Renovations and planned redevelopment
Some other Winnipeg office buildings are undergoing major renovations.
Artis REIT’s 30-storey, class-A 360 Main tower is about three-quarters of the way through a $25-million recladding of its exterior. A high-end class-B building at 330 St. Mary Ave. is also reskinning its exterior and others have either recently finished, or are about to start, similar work.
The 15-storey Medical Arts Building at 233 Kennedy St. was sold by Manitoba Liquor & Lotteries for $15.5 million in April to Timbercreek Asset Management Inc., which is expected to convert it into a mixed-use residential, office and retail complex.

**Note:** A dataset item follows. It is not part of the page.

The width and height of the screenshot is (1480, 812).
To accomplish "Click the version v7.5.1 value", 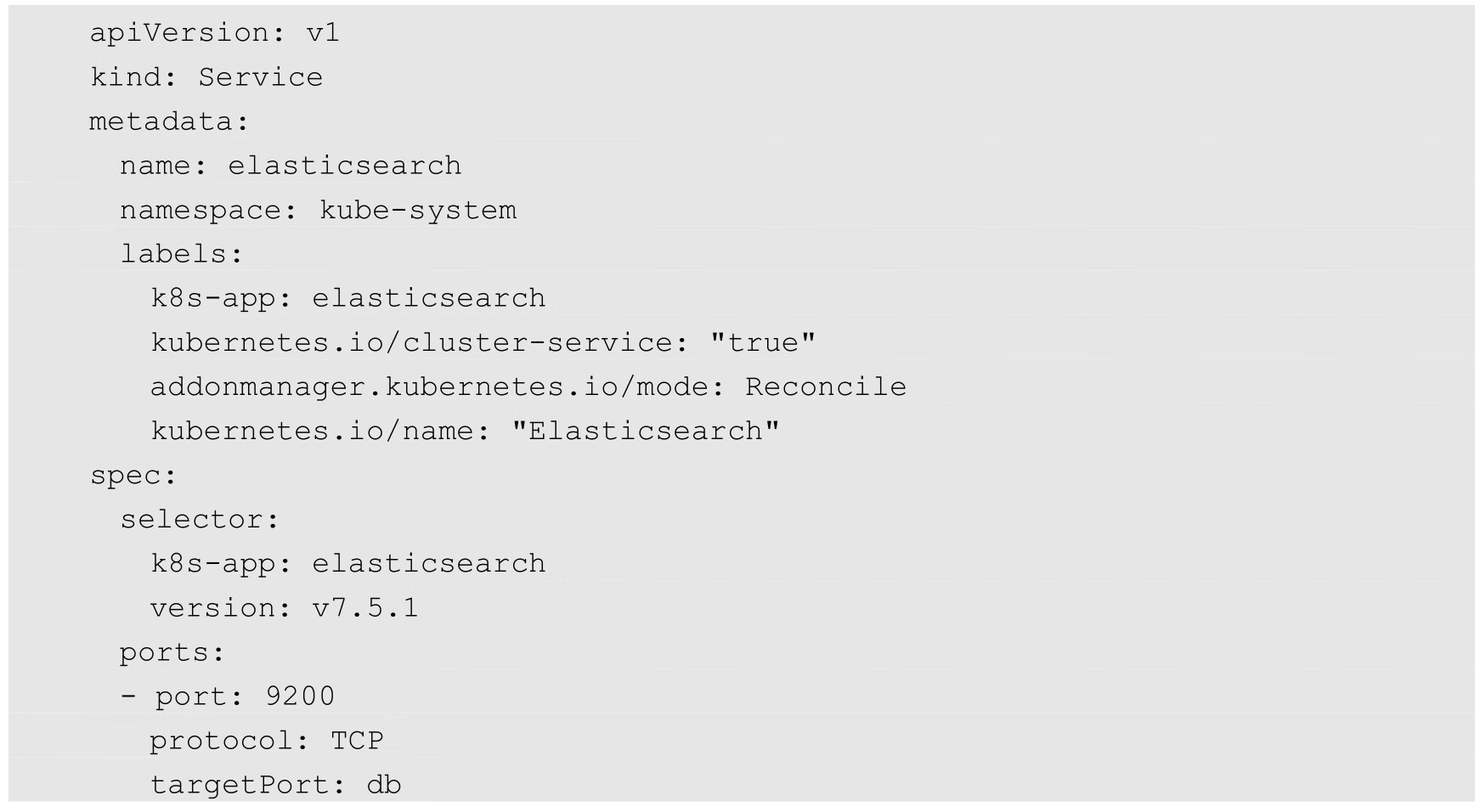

Other Canadian cities in C & W report
Items of interest regarding other Canadian cities in the Cushman & Wakefield report included:
* Toronto’s office market is expected to remain tight, with 2.9 million square feet of space slated for completion by 2019 just bumping up against three million square feet of net absorption expected over the same period of time;
* Canada’s top five office-using job growth markets from 2017 to 2019 are expected to be Vancouver, Toronto, Montreal, Ottawa and Calgary;
* Calgary and Edmonton, two of the highest-vacancy markets, will capture 34 per cent of the 8.9 million square feet of new office development slated for completion by 2019.